### Kumpulan Latihan
a) Ringkaslah teks tentang metafora paradise dalam pariwisata Indonesia dalam dua kalimat.
b) Ubah bagian entri dari baris yang memuat "This screenshot has height=836, width=1024." sampai baris yang memuat "Click the Maritimo", kedua baris itu ikut dihitung, menjadi daftar bernomor tanpa baris kosong.

***** Halaman *****

Istilah paradise yang melekat dengan pariwisata Indonesia secara kebahasaan, disebut sebagai metafora. Metafora merupakan bahasa kiasan yang digunakan untuk menyebut sesuatu dengan cara yang lain (Lakoff & Johnson, 2003). Secara harfiah, paradise diterjemahkan sebagai “surga”. Namun, siapa yang pernah melihat surga? Tentu dari kita belum pernah mengetahui secara nyata bentuk dan suasana yang ditawarkan dalam surga. Namun, kita mungkin memiliki pengetahuan yang sama dari kitab suci atau buku keagamaan mengenai keindahan surga yang ditawarkan. Istilah paradise tersebut digunakan dalam pariwisata untuk menggantikan aspek “keindahan” yang ditawarkan oleh tempat wisata.
Dalam pariwisata Indonesia, metafora paradise sering disandingkan dengan kata lain, seperti dalam tropical paradise “surga tropis”, perfect tropical paradise “surga tropis yang sempurna”, underwater paradise “surga bawah laut”, surfing paradise “surga berselancar”, culinary paradise “surga kuliner”, archipelagic paradise “surga kepulauan”, dan eco-adventure paradise “surga eko-petualangan”. Istilah-istilah tersebut memang sengaja dipilih sebagai strategi promosi untuk menggambarkan bahwa pariwisata Indonesia yang kaya akan berbagai tawaran menarik. Bagi pelancong yang gemar berwisata dengan berbasis alam, tentu akan mempertimbangkan tawaran dalam eco-adventure paradise “surga eko-petualangan” dan underwater paradise “surga bawah laut”. Keindahan dan kekayaan flora-fauna bawah laut di Bunaken dan Raja Ampat, bahkan menjadi tagline dari kedua destinasi tersebut.

***** Data yang Diberikan *****

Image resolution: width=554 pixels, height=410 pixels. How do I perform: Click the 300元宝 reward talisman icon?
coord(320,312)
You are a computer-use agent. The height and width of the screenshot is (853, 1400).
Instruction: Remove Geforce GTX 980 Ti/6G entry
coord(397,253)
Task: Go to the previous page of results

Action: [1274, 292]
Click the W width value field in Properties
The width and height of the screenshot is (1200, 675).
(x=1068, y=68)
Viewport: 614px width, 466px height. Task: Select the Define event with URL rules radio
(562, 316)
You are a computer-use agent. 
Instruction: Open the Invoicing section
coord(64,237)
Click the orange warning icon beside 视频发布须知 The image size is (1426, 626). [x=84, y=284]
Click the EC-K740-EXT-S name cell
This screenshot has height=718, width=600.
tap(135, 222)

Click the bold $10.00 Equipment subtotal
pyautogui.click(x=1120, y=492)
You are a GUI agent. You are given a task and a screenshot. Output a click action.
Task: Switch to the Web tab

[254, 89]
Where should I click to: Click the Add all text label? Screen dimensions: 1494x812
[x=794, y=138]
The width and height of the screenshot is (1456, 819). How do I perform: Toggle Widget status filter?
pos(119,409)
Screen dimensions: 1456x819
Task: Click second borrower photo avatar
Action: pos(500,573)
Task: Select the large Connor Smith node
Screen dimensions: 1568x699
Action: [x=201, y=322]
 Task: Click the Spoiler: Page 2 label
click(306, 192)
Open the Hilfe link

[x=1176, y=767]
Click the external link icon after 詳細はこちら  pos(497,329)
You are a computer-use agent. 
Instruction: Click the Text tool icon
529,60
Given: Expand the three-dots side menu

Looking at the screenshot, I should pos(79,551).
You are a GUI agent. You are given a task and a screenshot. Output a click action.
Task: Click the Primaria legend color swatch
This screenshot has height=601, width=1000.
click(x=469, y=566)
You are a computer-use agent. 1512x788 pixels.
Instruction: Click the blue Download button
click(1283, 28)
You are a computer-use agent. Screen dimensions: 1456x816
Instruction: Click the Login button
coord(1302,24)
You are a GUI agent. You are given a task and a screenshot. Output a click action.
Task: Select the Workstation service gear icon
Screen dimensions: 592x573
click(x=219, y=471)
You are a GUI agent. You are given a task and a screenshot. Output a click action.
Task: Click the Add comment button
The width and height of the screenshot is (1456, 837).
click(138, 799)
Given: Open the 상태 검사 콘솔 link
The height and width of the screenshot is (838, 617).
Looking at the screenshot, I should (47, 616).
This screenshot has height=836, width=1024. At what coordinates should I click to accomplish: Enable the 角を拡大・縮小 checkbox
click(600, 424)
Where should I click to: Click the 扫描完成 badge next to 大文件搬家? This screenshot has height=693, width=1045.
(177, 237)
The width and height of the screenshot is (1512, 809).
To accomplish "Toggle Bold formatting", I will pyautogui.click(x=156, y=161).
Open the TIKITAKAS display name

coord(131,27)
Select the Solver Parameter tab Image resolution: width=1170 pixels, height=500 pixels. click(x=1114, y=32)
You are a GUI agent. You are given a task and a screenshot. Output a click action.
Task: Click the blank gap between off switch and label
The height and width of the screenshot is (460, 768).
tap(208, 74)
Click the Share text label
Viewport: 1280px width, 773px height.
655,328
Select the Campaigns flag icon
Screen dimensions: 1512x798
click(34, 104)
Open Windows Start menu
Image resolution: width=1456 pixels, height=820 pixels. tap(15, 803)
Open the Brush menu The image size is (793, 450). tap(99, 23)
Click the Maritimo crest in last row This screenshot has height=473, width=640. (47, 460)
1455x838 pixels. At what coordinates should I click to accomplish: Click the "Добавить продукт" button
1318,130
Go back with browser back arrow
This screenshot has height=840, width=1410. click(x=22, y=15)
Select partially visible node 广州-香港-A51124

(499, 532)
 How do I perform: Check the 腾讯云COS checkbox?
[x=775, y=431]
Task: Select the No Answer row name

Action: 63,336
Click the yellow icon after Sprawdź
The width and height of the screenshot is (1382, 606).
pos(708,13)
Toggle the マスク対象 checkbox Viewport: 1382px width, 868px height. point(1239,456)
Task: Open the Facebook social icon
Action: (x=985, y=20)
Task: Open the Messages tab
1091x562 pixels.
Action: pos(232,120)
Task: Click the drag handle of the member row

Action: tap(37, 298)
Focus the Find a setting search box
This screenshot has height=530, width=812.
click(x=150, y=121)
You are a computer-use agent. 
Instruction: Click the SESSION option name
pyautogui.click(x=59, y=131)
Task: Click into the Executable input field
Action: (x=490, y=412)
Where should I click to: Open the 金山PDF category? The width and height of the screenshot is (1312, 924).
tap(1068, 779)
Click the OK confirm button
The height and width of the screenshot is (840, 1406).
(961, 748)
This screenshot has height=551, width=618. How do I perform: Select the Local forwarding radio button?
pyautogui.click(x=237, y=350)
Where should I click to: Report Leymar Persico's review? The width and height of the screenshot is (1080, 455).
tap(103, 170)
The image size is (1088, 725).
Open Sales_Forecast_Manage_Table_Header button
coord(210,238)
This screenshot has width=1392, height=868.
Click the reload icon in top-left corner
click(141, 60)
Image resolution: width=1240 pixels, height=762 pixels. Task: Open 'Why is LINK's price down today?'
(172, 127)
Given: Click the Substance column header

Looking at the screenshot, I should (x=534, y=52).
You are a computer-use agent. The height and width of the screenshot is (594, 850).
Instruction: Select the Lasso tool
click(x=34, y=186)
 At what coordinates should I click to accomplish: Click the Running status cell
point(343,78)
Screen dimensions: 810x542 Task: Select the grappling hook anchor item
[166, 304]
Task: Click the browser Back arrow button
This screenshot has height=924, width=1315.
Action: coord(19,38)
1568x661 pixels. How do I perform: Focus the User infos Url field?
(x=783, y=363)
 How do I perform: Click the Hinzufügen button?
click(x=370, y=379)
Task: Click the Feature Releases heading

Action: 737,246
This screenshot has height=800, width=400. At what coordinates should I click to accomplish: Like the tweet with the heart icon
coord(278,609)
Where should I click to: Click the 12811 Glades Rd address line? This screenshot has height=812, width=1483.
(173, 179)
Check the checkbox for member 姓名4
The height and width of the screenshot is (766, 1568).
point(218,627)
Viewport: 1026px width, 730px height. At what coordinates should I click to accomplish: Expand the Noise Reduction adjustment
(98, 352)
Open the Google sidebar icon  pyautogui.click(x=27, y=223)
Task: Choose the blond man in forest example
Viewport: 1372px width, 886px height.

*****

### Pembahasan Jawaban
a) Dalam pariwisata Indonesia, paradise adalah metafora yang secara harfiah berarti “surga” dan dipakai untuk menggantikan aspek keindahan yang ditawarkan tempat wisata. Metafora ini sering disandingkan dengan kata lain, seperti tropical paradise dan underwater paradise, sebagai strategi promosi untuk menggambarkan kekayaan tawaran wisata Indonesia.

b)
1. This screenshot has height=836, width=1024. At what coordinates should I click to accomplish: Enable the 角を拡大・縮小 checkbox
2. click(600, 424)
3. Where should I click to: Click the 扫描完成 badge next to 大文件搬家? This screenshot has height=693, width=1045.
4. (177, 237)
5. The width and height of the screenshot is (1512, 809).
6. To accomplish "Toggle Bold formatting", I will pyautogui.click(x=156, y=161).
7. Open the TIKITAKAS display name
8. coord(131,27)
9. Select the Solver Parameter tab Image resolution: width=1170 pixels, height=500 pixels. click(x=1114, y=32)
10. You are a GUI agent. You are given a task and a screenshot. Output a click action.
11. Task: Click the blank gap between off switch and label
12. The height and width of the screenshot is (460, 768).
13. tap(208, 74)
14. Click the Share text label
15. Viewport: 1280px width, 773px height.
16. 655,328
17. Select the Campaigns flag icon
18. Screen dimensions: 1512x798
19. click(34, 104)
20. Open Windows Start menu
21. Image resolution: width=1456 pixels, height=820 pixels. tap(15, 803)
22. Open the Brush menu The image size is (793, 450). tap(99, 23)
23. Click the Maritimo crest in last row This screenshot has height=473, width=640. (47, 460)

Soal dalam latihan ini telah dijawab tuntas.